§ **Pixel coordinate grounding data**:
- - - - -
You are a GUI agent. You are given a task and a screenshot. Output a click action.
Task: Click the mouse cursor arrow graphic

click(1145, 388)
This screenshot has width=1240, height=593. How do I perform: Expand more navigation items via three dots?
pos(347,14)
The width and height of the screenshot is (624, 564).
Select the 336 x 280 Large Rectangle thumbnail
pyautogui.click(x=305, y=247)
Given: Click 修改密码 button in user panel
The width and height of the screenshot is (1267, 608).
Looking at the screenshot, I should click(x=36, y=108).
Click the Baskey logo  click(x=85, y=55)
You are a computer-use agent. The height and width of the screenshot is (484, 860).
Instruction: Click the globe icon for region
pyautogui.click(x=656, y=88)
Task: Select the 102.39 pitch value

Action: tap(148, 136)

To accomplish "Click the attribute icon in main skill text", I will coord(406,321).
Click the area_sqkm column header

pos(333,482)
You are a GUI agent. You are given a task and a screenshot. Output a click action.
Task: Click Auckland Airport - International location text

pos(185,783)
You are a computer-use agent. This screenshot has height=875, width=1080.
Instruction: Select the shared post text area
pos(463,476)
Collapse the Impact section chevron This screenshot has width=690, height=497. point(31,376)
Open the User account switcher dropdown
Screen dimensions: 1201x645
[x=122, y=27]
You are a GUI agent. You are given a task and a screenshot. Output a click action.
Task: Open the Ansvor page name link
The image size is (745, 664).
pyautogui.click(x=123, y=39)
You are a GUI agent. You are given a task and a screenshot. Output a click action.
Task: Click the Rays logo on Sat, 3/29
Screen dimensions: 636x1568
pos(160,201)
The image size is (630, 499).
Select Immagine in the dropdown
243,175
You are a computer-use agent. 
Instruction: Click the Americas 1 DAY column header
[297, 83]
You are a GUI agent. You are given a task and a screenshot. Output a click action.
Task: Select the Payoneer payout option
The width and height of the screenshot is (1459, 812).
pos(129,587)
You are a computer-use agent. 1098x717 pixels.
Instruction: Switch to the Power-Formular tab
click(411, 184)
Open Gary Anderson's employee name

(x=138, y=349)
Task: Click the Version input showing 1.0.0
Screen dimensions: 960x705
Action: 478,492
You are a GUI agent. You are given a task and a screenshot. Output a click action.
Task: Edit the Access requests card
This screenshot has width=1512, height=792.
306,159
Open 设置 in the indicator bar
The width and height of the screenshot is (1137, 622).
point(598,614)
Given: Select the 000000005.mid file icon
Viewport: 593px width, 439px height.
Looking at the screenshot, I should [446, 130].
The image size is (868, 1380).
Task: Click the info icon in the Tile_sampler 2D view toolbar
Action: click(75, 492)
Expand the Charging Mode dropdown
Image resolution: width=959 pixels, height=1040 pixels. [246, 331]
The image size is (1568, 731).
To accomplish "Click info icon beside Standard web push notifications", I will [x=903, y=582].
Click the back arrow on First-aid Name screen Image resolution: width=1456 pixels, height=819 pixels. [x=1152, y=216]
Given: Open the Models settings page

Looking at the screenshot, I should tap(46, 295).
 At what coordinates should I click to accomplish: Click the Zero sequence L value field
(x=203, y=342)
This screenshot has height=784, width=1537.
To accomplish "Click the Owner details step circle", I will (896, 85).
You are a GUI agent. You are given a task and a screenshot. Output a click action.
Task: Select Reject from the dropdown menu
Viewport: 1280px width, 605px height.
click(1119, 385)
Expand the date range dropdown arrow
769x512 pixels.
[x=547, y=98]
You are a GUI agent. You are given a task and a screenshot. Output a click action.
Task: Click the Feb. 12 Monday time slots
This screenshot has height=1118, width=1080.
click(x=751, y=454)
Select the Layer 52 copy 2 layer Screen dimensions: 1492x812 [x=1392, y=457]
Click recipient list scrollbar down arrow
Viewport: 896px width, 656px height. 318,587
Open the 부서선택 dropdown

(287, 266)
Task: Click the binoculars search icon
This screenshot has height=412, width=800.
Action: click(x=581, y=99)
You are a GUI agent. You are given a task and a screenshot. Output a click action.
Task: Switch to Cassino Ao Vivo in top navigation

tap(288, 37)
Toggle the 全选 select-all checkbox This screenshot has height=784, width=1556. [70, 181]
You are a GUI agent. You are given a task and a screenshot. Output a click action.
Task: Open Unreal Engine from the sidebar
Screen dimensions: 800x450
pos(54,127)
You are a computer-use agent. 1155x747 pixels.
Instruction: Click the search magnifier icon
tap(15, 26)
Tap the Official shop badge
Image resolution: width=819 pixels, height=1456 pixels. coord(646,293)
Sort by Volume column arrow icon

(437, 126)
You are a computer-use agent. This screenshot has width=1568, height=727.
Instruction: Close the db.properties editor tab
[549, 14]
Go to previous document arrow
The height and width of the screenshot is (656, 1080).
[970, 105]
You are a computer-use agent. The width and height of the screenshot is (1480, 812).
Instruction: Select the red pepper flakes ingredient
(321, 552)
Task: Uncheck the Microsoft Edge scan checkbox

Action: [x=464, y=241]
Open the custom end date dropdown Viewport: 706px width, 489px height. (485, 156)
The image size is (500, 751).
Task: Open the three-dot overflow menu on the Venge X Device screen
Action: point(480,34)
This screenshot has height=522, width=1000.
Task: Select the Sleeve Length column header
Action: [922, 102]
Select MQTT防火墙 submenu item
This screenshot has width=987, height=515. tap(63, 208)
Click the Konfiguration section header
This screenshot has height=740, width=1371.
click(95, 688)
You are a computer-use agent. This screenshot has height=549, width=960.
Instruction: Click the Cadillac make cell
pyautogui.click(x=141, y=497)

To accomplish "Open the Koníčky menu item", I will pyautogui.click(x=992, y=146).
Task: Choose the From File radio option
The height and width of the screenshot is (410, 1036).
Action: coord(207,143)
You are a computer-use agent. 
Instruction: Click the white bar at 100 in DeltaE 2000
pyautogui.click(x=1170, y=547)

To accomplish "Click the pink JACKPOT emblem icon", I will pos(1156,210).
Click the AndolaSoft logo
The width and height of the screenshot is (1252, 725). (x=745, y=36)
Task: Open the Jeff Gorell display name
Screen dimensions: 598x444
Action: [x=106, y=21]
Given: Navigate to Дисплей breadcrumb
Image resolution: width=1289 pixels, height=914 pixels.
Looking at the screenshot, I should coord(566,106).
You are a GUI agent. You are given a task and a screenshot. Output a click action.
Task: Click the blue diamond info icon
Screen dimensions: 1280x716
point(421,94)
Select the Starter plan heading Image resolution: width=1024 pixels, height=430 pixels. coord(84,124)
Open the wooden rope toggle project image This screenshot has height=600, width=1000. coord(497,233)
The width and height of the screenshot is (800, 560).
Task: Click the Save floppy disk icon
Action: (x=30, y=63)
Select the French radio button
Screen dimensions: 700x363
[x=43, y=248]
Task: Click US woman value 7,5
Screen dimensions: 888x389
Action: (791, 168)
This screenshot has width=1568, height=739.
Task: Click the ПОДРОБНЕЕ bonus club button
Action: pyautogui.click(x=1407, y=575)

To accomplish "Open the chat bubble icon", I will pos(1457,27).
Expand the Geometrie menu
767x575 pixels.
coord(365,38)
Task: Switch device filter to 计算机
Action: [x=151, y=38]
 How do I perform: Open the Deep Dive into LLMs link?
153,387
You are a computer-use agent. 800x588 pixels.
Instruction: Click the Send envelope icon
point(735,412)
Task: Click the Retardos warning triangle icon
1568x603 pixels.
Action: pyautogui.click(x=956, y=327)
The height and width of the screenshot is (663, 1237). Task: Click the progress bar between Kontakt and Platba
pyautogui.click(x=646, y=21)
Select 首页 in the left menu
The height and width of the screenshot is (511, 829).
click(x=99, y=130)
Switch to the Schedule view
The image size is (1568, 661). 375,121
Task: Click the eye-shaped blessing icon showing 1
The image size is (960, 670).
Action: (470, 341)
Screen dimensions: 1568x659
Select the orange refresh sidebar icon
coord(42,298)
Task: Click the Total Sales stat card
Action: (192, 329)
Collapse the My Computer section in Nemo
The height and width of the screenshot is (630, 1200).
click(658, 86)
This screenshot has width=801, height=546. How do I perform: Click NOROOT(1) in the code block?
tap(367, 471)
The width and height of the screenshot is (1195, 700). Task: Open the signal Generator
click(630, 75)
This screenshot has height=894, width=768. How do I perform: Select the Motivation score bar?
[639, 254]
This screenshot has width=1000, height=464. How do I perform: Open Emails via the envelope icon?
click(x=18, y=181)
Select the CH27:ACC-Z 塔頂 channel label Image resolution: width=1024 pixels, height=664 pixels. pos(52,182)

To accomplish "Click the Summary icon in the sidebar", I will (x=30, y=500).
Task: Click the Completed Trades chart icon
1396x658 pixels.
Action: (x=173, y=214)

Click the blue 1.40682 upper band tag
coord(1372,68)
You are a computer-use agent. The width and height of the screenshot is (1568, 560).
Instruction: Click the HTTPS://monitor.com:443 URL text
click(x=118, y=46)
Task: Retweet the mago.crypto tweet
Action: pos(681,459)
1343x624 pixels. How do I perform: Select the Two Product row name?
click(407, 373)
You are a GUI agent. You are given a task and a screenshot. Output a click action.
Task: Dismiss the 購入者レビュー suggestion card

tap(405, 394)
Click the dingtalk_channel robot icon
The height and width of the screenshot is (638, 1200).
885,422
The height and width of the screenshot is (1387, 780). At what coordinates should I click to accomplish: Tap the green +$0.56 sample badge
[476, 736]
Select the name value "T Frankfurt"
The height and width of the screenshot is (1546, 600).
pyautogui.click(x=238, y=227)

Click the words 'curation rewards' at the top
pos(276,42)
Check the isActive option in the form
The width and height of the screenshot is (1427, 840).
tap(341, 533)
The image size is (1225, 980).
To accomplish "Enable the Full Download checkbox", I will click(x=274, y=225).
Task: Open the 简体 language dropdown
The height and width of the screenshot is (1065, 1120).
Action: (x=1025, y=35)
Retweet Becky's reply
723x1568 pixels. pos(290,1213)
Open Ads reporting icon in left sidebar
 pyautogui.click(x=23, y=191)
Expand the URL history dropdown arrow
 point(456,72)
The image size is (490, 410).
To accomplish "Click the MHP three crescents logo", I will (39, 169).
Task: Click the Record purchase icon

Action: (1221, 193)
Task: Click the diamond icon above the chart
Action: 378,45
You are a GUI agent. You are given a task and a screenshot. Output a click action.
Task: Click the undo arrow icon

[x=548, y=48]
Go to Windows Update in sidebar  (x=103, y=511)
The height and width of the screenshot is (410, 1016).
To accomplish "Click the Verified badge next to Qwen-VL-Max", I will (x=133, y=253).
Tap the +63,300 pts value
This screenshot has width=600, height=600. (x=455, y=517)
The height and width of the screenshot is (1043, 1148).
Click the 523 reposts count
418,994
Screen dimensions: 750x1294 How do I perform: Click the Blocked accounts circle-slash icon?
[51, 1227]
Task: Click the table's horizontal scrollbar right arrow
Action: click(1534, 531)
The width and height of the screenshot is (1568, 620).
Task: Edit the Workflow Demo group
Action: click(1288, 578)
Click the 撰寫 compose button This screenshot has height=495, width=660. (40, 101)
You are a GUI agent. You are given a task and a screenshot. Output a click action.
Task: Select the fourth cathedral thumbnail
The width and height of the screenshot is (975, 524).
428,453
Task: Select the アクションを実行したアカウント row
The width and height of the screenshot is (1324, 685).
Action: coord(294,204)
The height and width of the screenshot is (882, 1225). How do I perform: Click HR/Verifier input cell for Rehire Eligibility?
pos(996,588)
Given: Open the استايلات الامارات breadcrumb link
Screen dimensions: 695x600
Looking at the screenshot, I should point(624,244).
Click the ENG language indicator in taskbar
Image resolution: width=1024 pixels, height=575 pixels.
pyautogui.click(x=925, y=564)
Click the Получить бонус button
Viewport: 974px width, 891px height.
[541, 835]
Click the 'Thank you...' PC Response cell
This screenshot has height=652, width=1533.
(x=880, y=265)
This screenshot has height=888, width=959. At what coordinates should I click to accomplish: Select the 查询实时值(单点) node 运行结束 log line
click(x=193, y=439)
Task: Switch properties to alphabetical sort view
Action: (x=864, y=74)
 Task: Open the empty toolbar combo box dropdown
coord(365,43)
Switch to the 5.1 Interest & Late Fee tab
- - - - -
§ **Your objective**:
Your answer should consist solely of the lines above from the line with "The width and height of the screenshot is (1267, 608)." to the line with "has height=875, width=1080.", both included, reproduced exactly.

§ **Task result**:
The width and height of the screenshot is (1267, 608).
Looking at the screenshot, I should click(x=36, y=108).
Click the Baskey logo  click(x=85, y=55)
You are a computer-use agent. The height and width of the screenshot is (484, 860).
Instruction: Click the globe icon for region
pyautogui.click(x=656, y=88)
Task: Select the 102.39 pitch value

Action: tap(148, 136)

To accomplish "Click the attribute icon in main skill text", I will coord(406,321).
Click the area_sqkm column header

pos(333,482)
You are a GUI agent. You are given a task and a screenshot. Output a click action.
Task: Click Auckland Airport - International location text

pos(185,783)
You are a computer-use agent. This screenshot has height=875, width=1080.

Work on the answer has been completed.